With a win on Memorial Day, Rice added a Fourth of July victory in the race at Kanas Speedway when he defeated Meira by .005 seconds.
“I had to do a little trick to get him and I had been practicing it,” Rice remembered. “It’s just like I preach to those kids, you have to be ready for the moment and try stuff. I was ready to go. With three or four laps to go, I knew what it was going to take to beat him, and I did it. It was fun to race with Vitor. It was super clean and super tight, and I knew I had gotten him.”
A third victory came later that season at Michigan Int’l Speedway.
“Roembke won that thing because we had a game plan,” Rice said. “We knew what we had to do to win that thing. Roembke laid it all out in the strategy meeting. Once again, we had the game plan down and we were rolling. We got all geared up with 10 to go and were ready to go, but every time I asked if it was time to go, he said, ‘Nope.’
“Finally, with five laps to go, he said, ‘Time to go.’ We went full rich and left everybody behind me. We played the game like we knew where we were at and what we were doing.”
Rice had a fantastic season.
However, Kanaan had a nearly perfect season with Andretti Green Racing, finishing every lap of every race and winning the championship. In 2005, Rice was a leading contender entering the month of May for the Indianapolis 500, but a crash on the fourth day of practice knocked him out of the event with a concussion.
Ironically, he was replaced by Kenny Brack, the driver Rice replaced after Brack’s massive crash in the last race of the 2003 season at Texas Motor Speedway forced the popular driver from Sweden to be sidelined for all of 2004.

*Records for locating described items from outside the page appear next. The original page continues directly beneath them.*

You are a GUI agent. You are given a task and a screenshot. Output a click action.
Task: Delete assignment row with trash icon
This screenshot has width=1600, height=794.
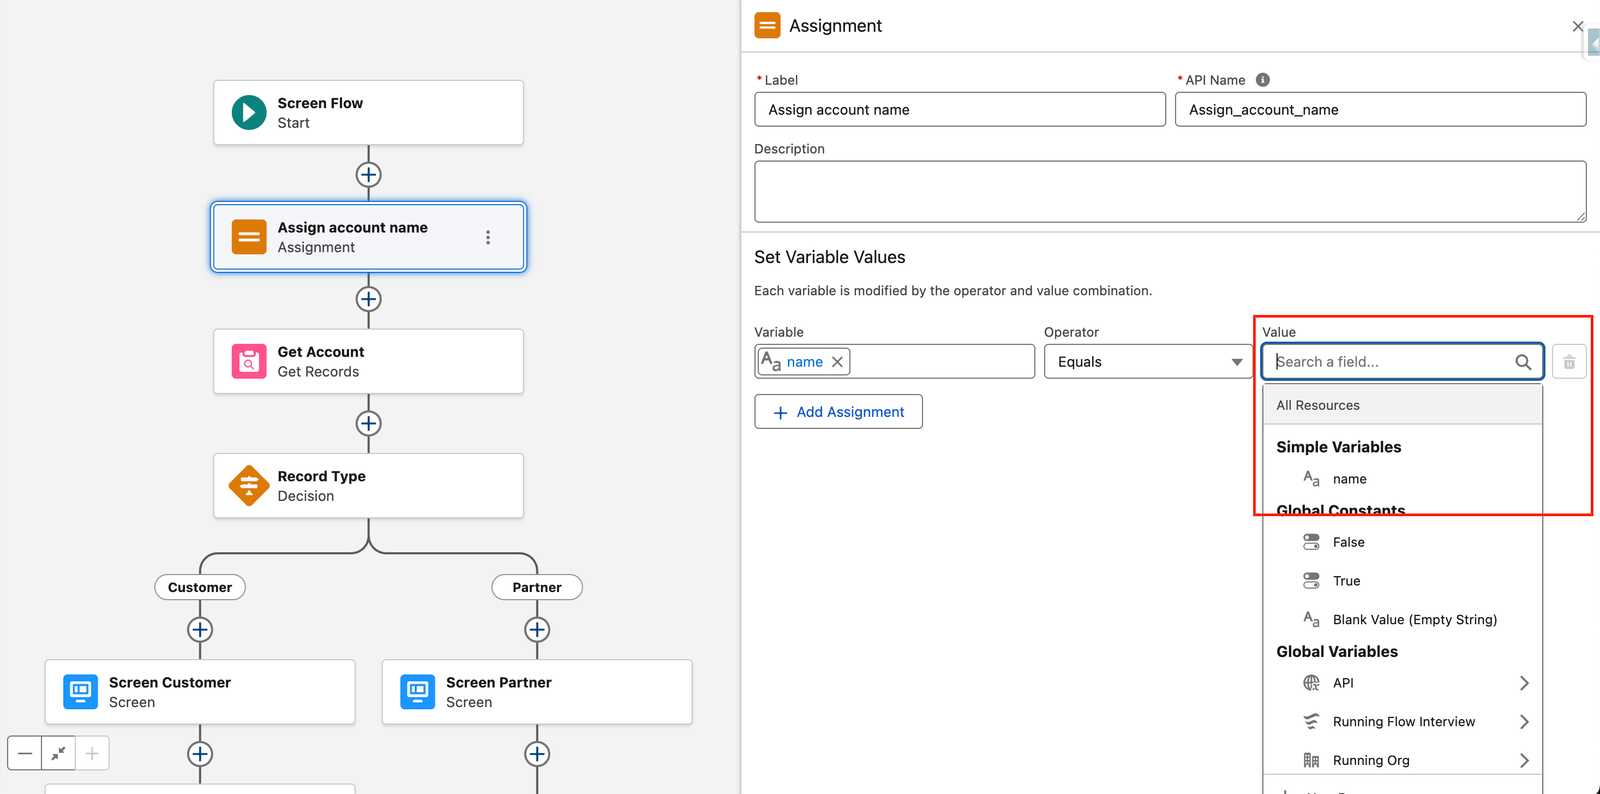(x=1569, y=362)
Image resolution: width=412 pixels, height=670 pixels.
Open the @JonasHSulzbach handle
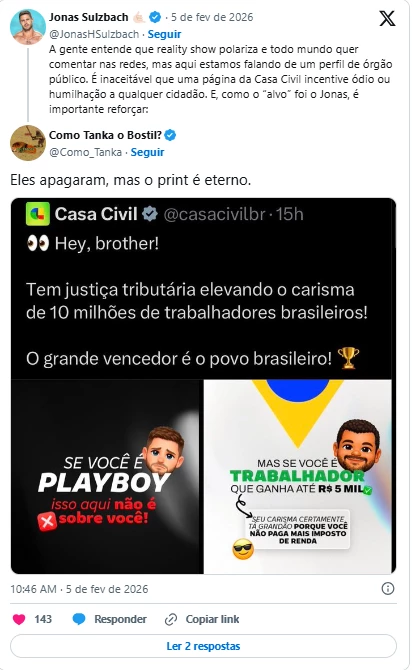click(94, 34)

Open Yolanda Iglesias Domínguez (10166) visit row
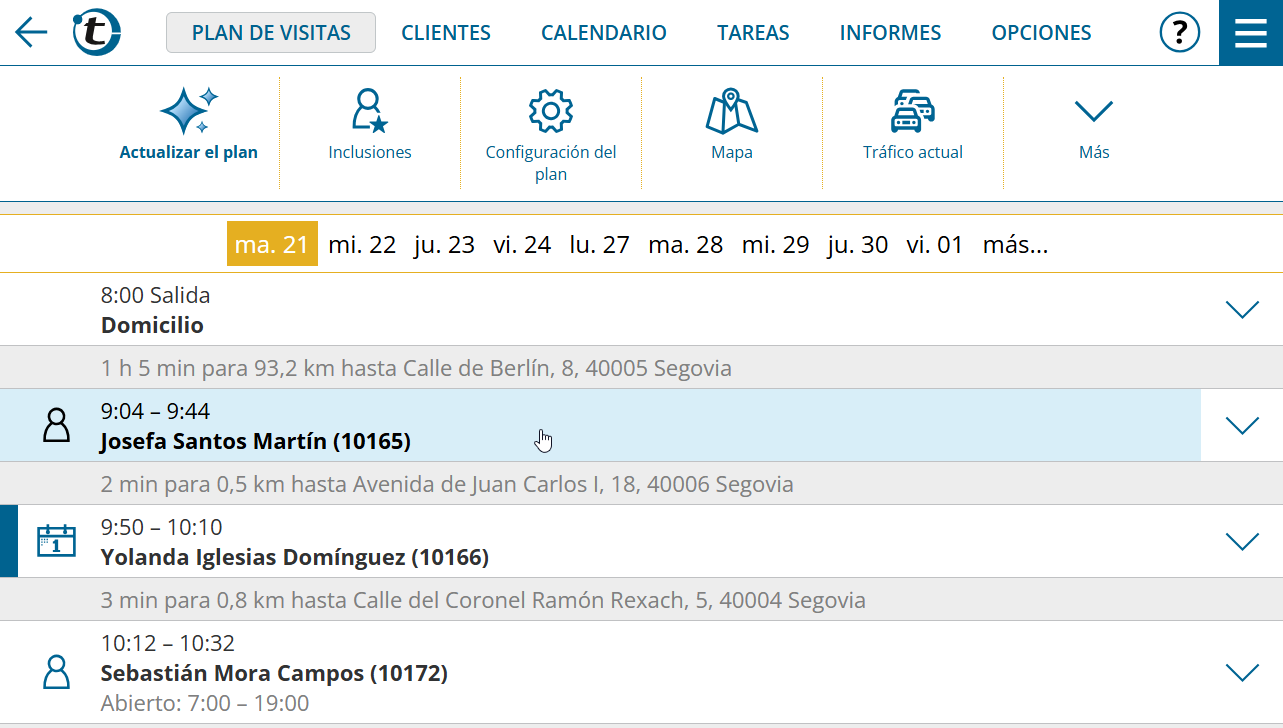coord(295,557)
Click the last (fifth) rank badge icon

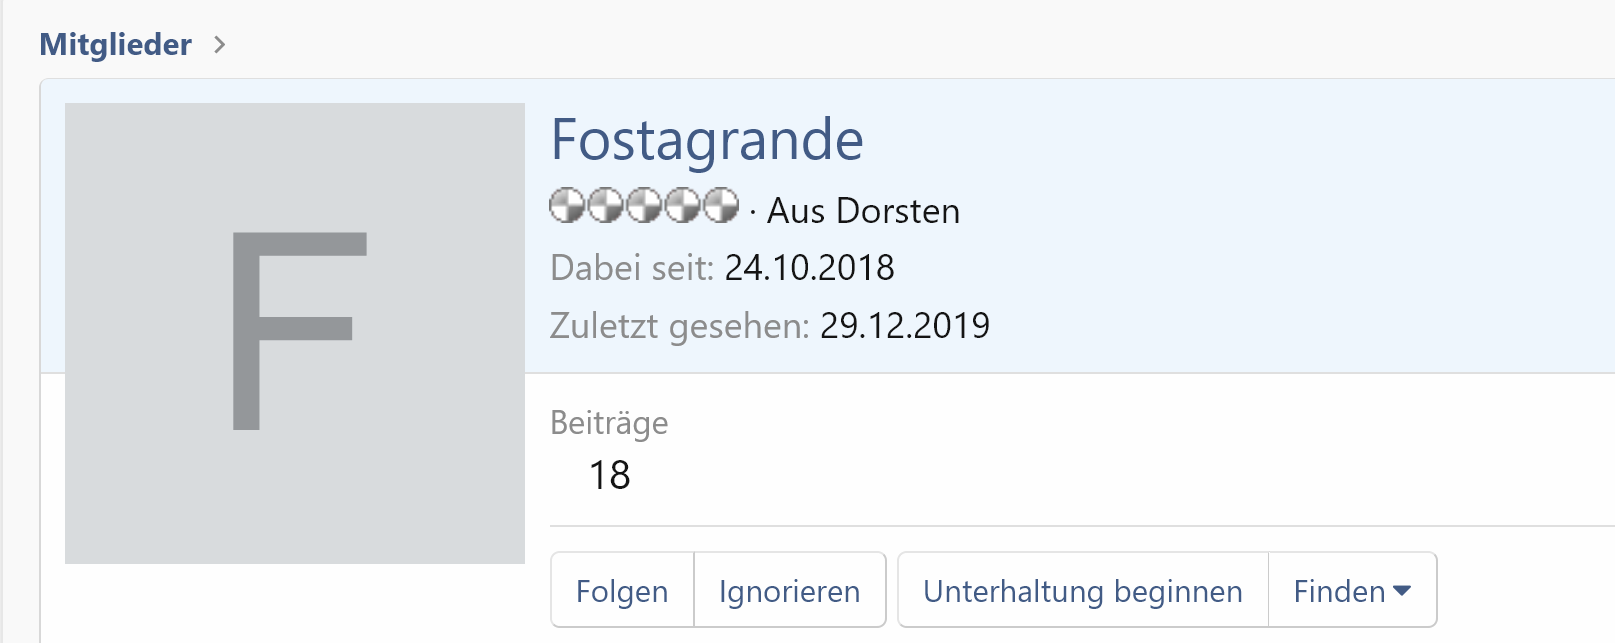[720, 206]
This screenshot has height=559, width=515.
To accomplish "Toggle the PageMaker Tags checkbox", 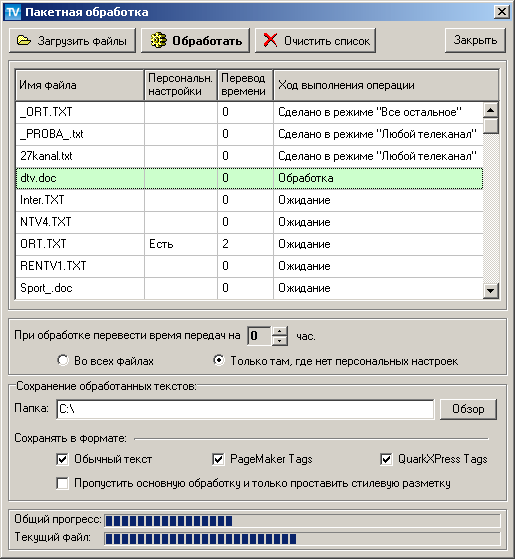I will pyautogui.click(x=218, y=459).
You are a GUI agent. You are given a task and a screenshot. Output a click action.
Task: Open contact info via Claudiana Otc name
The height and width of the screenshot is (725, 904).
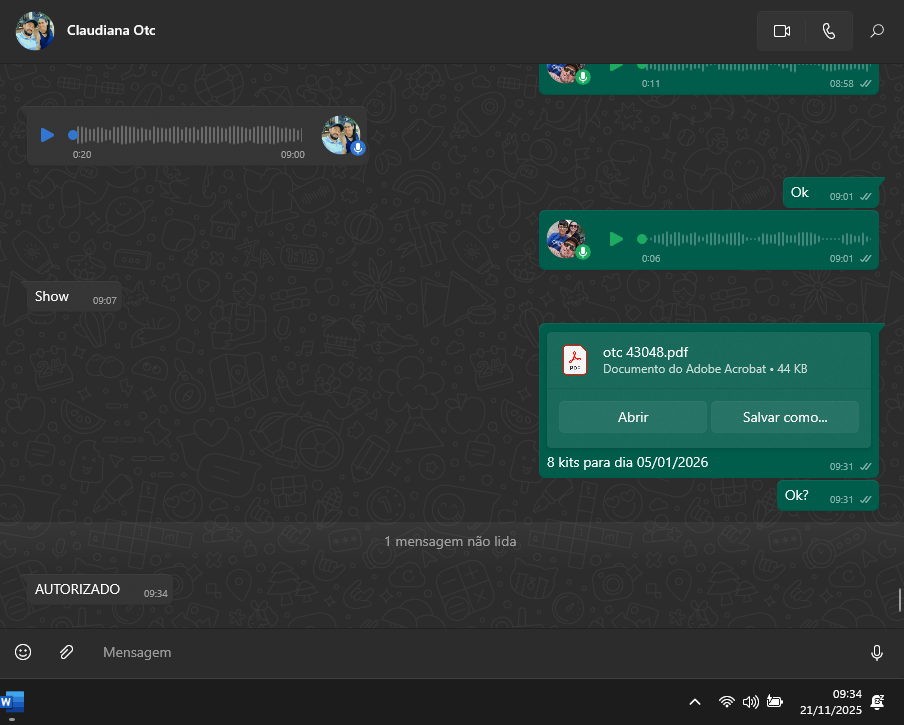click(111, 30)
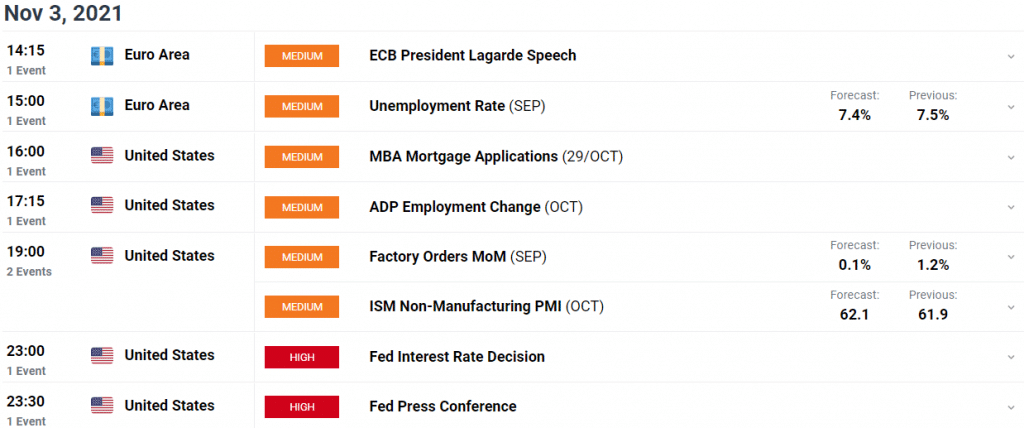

Brack qualified Rice’s car with the fastest four-lap average in the field at 227.598 mph, but because it came on day three of qualifications, Brack started 22nd.
“It was a bad day,” Rice said. “It was great for Kenny. We are friends and he was around all the time. He’s a great dude. It was great for him to be able to do that.”
Rice returned for the next race at Texas Motor Speedway and remained with Rahal’s team through 2006. He joined Dreyer & Reinbold Racing in 2007 and ’08 and drove in his final Indy 500 in 2011 for Panther Racing.
Today, Rice is as busy as ever. He is a key member of Dreyer & Reinbold Racing, working with the Nitro Rallycross team. He also called race strategy for Santino Ferrucci during the 106th Indianapolis 500 for the team owned by Dennis Reinbold.
“He really understands driving, how a car operates and the feel that he is after in a car, and he is exceptional at explaining and getting that information out of a young driver and applying to what that means to setting up a car to race,” Reinbold told SPEED SPORT. “He is very gifted at translating what is going to be fast at the race track.
“He looks at things that way and knows when there is an opportunity and he knows how to set up opportunities to pounce on if they are out there during a race. That’s what I like about working with him. He was really good about that as a driver and he is good at explaining that with the young drivers he works with.
“He has a lot of people that he does driver coaching for and has worked with us for a number of years,” Reinbold continued. “He did a great job calling Santino’s race on the radio. I’ve enjoyed working with him. It’s been fun to talk racing and setups and everything with him. He’s really a grounded guy that understands what is happening out there.”
Rice also works in developing young drivers, including Gustavo Menendez, Joel Miller and this year’s Daytona 500 winning driver, Austin Cindric.
“I have kids that are doing everything from short-course off-road to open-wheel to rallycross to sports cars,” Rice explained. “It’s a little bit of everything. There are a lot of kids I’ve worked with and have gone on and become professional race drivers. I’ve tried to pass on my experience and knowledge and help them navigate the racing world.”
Rice’s advice to these young drivers is reflective of the way he drove a race car.
“Timing is everything and you have to be in the right place at the right time, but you have to be ready to pounce,” Rice said.